A basic feature of mathematics is that we can argue in great generality. We do so by working with objects (numbers, shapes or other things) that are “generic" in some sense. We usually use letters and symbols such as \(a,b,n\) or \(x\) to refer to such objects.
The statement \[\text{``Let }a,b\text{ be numbers. Then we have }a+b=b+a\text{."}\] is completely general. It implies all of the following \[3+5=5+3, \quad (-10)+(-2) = (-2)+(-10), \quad 7+0 =0+7\] and much much more.

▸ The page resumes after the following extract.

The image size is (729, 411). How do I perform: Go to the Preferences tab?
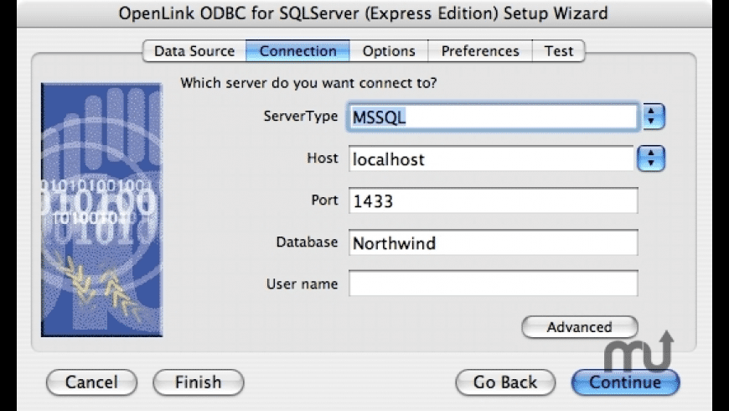click(x=480, y=51)
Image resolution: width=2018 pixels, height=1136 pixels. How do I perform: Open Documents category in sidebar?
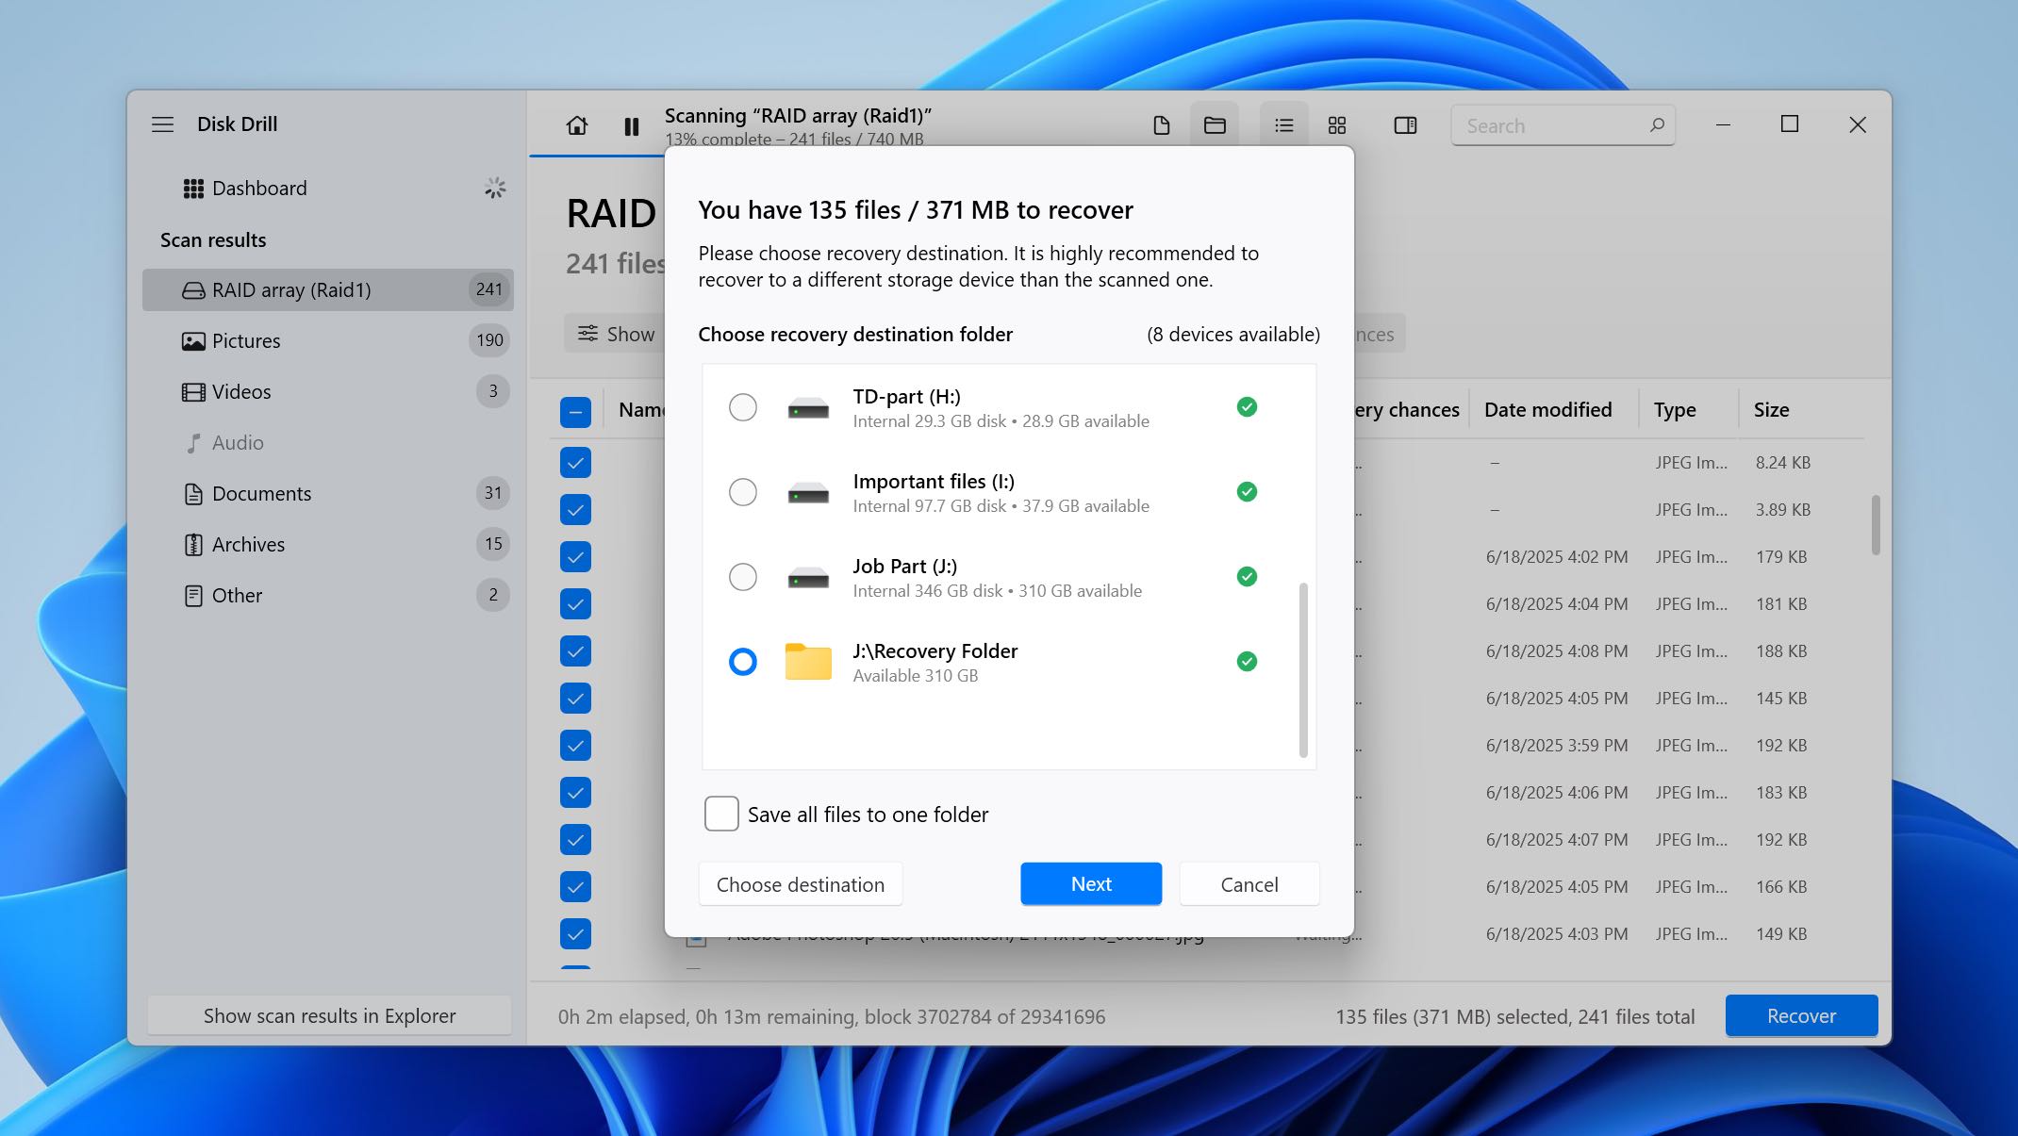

The statement \(a+b=b+a\) is of course true when \(a=3\) and \(b=5\), but it clearly does not depend on the “three-ness" of \(a\) or “five-ness" of \(b\). This is what we mean by generic. On the other hand, we couldn’t let \(a\) be a triangle and \(b\) be a tiger because we do not know what it means to add a triangle to a tiger!
By using names to refer to a generic object, our statement and deductions become true for all objects satisfying the same hypothesis as our generic objects. The language of algebra provides a very efficient way for expressing relations and operations we perform on objects. As long as we follow the formal rules provided by algebra, our conclusion is always correct. Of course, the formal rules do not appear out of thin air - they capture some kind of intuition we have about the objects we are dealing with. In the case of the rule \(a+b=b+a\), this says the sum of two numbers should not depend on the order we add them as shown in the examples above.
The purpose of this sheet today is to work with the algebra of numbers. It is hard work, but it is an essential skill in mathematics and will pay off very handsomely in the long run!
Let \(n\) be a natural number and \(x=2n^2+n\). Prove that the sum of the square of the \(n+1\) consecutive integers starting at \(x\) is the sum of the square of the \(n\) consecutive integers starting at \(x+n+1\).
For example, when \(n=2\), we have \(10^2+11^2+12^2=13^2+14^2\)!